I am starting a series today dealing with federal tax tips for freelance writers and artists. Many times those working independently aren’t aware of the deductions and tax breaks they may be able to receive in a complicated and overwhelming, but surprisingly fair, system.
In this post I will look at the Lifetime Learning Credit, a straightforward and easy credit the taxpayer can take for any accredited course(s) taken at any accredited university or school. How easy is that?
First off, let’s see where it goes.
Form 8863, Education Credits, is where you would do the math to figure this entry (or your tax program will do it for you.) It has three parts.
Part I of the form is for the American Opportunity Credit, which I might go into in a later post. You may happily ignore it for now.
Part II is for the Lifetime Learning Credit. Part III is where you enter your personal and school information. If you realize it’s beneficial to fill out Part III of the 8868 first, you’re right.
You don’t have to fill in the other areas in Part III to take this credit.
The final figure, circled in green, is carried over to Section II of the 8863 form.
Who can take this credit? Anyone paying for higher education for themselves, their spouse (if filing jointly) or a dependent, such as a child. For purposes of this post, I will assume only the freelancer themselves will be claiming the credit.
What kind of classes are eligible? Any, as long as they carry credits. Doesn’t matter if it’s related to your work as a freelancer or not. You don’t need to be enrolled in a higher education program either.
Where must those classes have been taken? Any college, university or vocational school eligible to participate in a student aid program administered by the U.S. Department of Education. Most do; if in doubt, ask the school upfront with a quick call to the admin office. The taxpayer must have been enrolled for at least one academic period during the tax year. Prepaid courses count for the same year they were paid for. For example, if you paid for a course in December 2015 for the quarter that begins in January 2016, those payments are deductible for 2015.
What payments are deductible? Tuition! Plus any books, supplies, or equipment required to be paid to the institution as a condition of enrollment or attendance. For example, textbooks, lab fees, and safety goggles would count in order to take a biochemistry course, because the student would not be permitted to take the course without them. A medical dictionary, however, though useful, would not count, because it is optional on the part of the student.
What kinds of payments are deductible? Only those you made, even if the payments were made with through a loan or with a gift. Scholarships and financial aid do not count.

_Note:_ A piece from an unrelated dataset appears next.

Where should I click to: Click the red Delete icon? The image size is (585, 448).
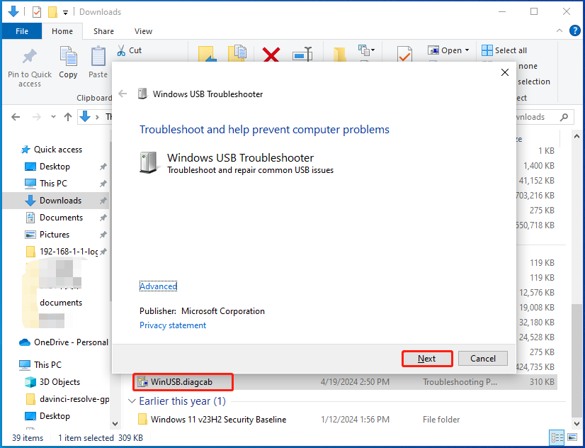[x=271, y=55]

How will you know what you’ve paid for the year? Your education institution may mail you a Form 1098-T after the end of the year. It looks like this and has all the information you need to know.
If you have not received one, don’t sweat. Assuming there is no financial aid involved, all that matters are the tuition and required fees, and if you have a record or receipt of them, that is OK.
Limit: Up to $2,000 per return, depending on the calculations.
Restrictions: You cannot claim the credit if you are married filing separately, or are claimed as a dependent on someone else’s tax return. You cannot count the classes as a business expense, American Opportunity Credit, or any other type of deduction. Once they are claimed for Lifetime Learning they cannot be claimed or deducted anywhere else on the return.